Christine M. Simon is an American evolutionary biologist and entomologist known for her work in the molecular phylogenetics of mitochondria and the behavior and evolution of cicadas. She is a professor of ecology and evolutionary biology at the University of Connecticut, the former editor-in-chief of the journal Systematic Biology, and the former president of the Society of Systematic Biologists.

Her lab - The Simon Lab - investigates New Zealand cicadas and periodical cicadas in particular. They are used as a study specimen to look at the effects of climate change and land use change along with how biodiversity spreads.

==Education and career==
Simon earned bachelor's and master's degrees in zoology at the University of Florida in 1971 and 1974, respectively. She completed her Ph.D. in ecology and evolution in 1979 at Stony Brook University.

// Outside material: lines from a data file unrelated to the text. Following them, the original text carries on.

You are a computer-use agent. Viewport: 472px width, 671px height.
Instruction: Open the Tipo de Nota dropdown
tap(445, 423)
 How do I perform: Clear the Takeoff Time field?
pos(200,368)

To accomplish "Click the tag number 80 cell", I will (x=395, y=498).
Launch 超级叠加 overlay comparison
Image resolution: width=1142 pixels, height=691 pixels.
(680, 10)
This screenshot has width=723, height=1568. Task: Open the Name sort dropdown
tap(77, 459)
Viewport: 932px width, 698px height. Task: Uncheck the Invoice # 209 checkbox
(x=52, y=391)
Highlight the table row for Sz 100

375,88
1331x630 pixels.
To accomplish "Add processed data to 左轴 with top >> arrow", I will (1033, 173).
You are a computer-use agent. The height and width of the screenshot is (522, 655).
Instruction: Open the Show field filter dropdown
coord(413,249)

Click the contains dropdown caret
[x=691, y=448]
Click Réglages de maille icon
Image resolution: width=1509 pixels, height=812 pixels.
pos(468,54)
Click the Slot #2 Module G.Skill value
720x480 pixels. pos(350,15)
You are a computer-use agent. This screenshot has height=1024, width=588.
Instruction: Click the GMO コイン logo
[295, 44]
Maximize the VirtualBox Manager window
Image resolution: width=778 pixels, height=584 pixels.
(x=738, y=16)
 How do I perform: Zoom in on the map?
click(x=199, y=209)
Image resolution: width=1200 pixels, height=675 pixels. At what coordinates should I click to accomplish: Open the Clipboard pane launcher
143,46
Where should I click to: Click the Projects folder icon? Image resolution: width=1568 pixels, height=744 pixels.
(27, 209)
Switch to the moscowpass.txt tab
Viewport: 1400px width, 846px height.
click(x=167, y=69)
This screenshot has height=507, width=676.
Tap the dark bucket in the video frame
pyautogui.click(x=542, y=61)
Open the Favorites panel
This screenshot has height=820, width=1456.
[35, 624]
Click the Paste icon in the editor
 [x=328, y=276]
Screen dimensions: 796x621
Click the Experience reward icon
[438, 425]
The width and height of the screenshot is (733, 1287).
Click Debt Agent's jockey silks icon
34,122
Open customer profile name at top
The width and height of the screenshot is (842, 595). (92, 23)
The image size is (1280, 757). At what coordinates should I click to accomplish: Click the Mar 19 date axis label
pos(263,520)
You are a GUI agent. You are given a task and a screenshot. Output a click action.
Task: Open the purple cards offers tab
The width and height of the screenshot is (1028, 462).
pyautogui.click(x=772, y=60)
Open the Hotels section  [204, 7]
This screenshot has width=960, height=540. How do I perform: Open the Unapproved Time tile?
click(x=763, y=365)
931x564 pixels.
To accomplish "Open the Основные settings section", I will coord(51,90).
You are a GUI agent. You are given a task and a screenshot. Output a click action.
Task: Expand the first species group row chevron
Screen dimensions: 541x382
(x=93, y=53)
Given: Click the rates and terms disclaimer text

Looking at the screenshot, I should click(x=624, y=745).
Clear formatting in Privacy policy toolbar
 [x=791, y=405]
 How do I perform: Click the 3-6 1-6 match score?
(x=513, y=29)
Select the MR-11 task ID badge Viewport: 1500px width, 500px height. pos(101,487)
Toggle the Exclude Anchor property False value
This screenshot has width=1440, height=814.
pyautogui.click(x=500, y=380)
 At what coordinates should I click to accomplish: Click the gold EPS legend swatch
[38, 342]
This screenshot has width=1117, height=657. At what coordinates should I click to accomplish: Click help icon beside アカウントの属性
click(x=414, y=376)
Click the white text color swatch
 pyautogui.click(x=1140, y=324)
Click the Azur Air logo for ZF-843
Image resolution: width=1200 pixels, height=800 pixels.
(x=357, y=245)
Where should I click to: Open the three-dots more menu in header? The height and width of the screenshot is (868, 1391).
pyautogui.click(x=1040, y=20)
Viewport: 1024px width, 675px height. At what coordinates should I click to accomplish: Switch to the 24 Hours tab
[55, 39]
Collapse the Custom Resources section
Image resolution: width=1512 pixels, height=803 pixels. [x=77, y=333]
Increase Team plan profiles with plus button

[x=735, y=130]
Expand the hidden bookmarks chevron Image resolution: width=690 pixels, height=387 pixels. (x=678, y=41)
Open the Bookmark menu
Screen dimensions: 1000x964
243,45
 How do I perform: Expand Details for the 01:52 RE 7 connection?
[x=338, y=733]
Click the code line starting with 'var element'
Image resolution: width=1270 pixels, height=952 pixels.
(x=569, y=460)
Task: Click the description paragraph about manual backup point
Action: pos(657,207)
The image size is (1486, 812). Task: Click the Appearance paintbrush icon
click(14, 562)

After postdoctoral research at the University of Chicago, University of Hawaii, Bishop Museum in Hawaii, and Washington University in St. Louis, she became an assistant professor at the University of Hawaii in 1985. She moved to the University of Connecticut in 1991. She also maintains affiliations as a research associate of the Bishop Museum, and was from 1996 to 2010 an honorary faculty member of Victoria University of Wellington in New Zealand.

Simon was editor-in-chief of Systematic Biology from 2001 to 2004, and president of the Society of Systematic Biologists for the 2007 term.

==Recognition==
In 2016 Simon was elected as an honorary fellow of the Royal Society of New Zealand Te Apārangi.